On 07/04/11 08:42, Ira Rosen wrote:
Hi,
This patch makes both outputs of neon_vzip/vuzp/vtrn_internal
explicitly dependent on both inputs, preventing incorrect
optimization:
for
(a,b)<- vzip (c,d)
and
(e,f)<- vzip (g,d)
CSE decides that b==f, since b and f depend only on d.
Tested on arm-linux-gnueabi.
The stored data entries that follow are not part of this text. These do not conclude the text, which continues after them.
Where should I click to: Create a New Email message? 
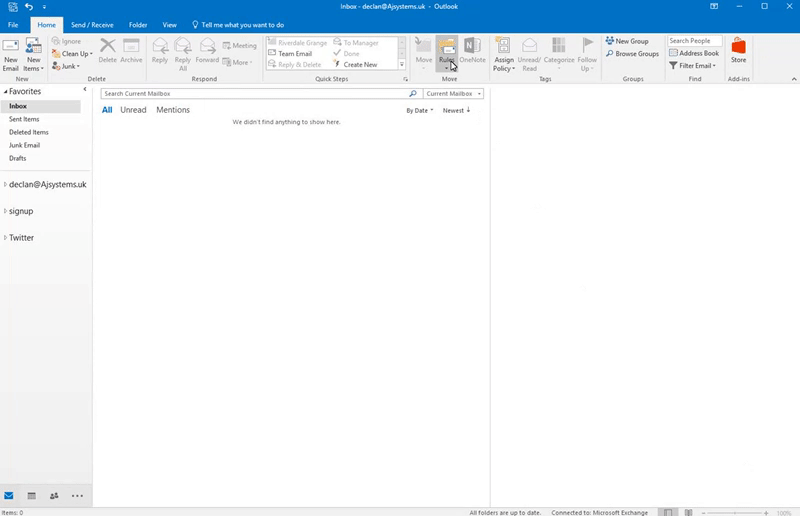(x=11, y=55)
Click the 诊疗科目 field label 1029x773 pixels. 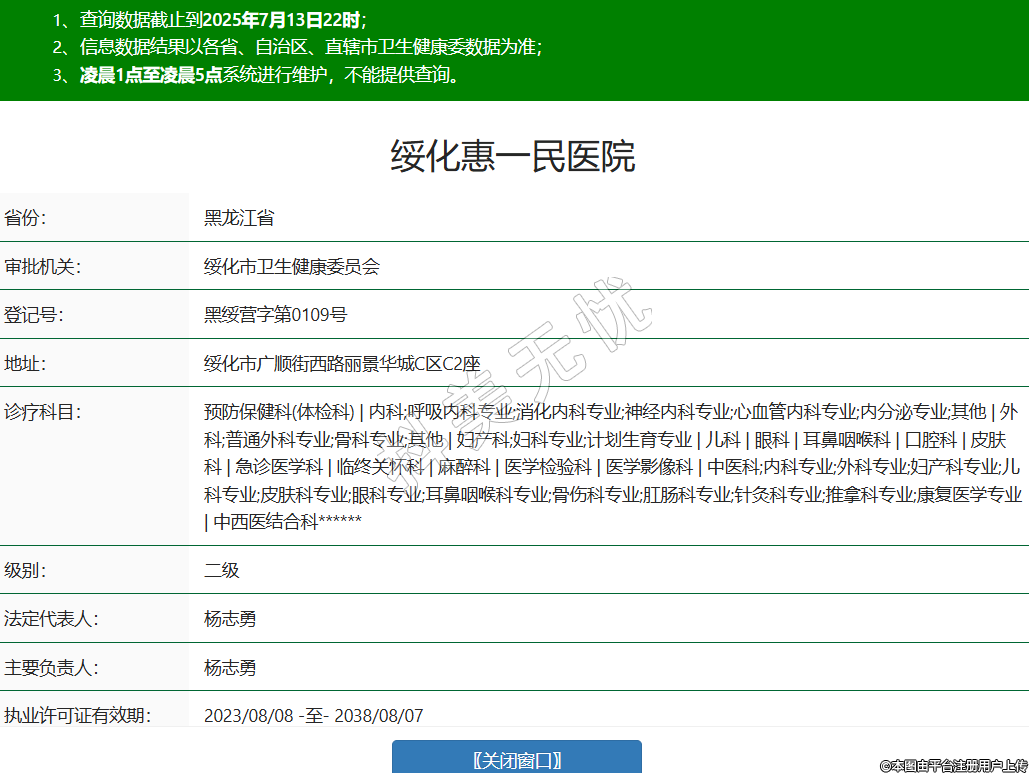tap(42, 412)
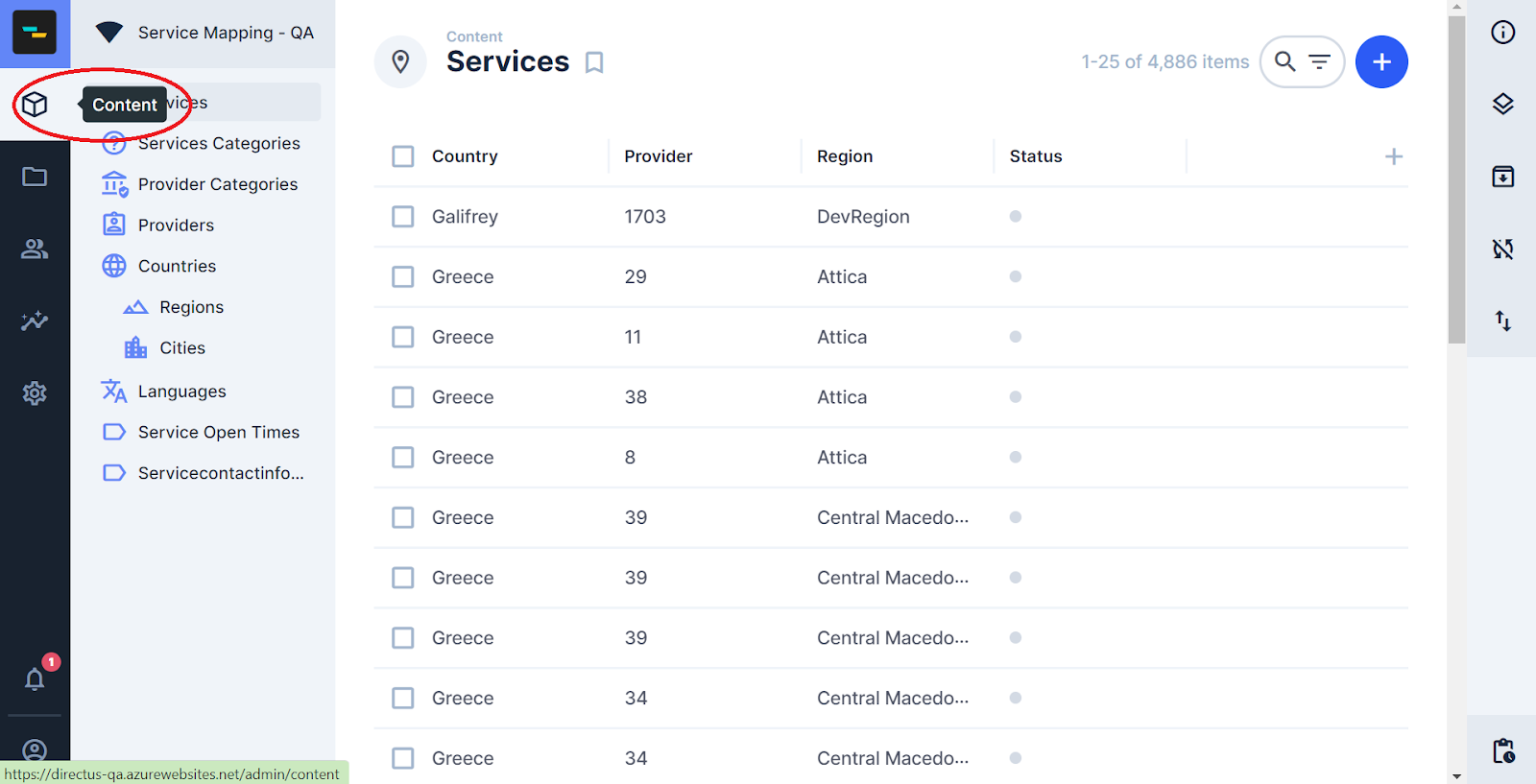Open the filter icon next to search

click(1320, 61)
OK for trunk?
This is OK for trunk.
OK for 4.6 after testing?
I have no objections to this going into 4.5 and 4.6 since it corrects
the implementation of the neon intrinsics but please check with the
release managers.
cheers
Ramana
Thanks,
Ira
ChangeLog:
2011-04-07 Ulrich Weigand<ulrich.weig...@linaro.org>
Ira Rosen<ira.ro...@linaro.org>
PR target/48252
* config/arm/arm.c (neon_emit_pair_result_insn): Swap arguments
to match neon_vzip/vuzp/vtrn_internal.
* config/arm/neon.md (neon_vtrn<mode>_internal): Make both
outputs explicitly dependent on both inputs.
(neon_vzip<mode>_internal, neon_vuzp<mode>_internal): Likewise.
testsuite/Changelog:
PR target/48252
* gcc.target/arm/pr48252.c: New test.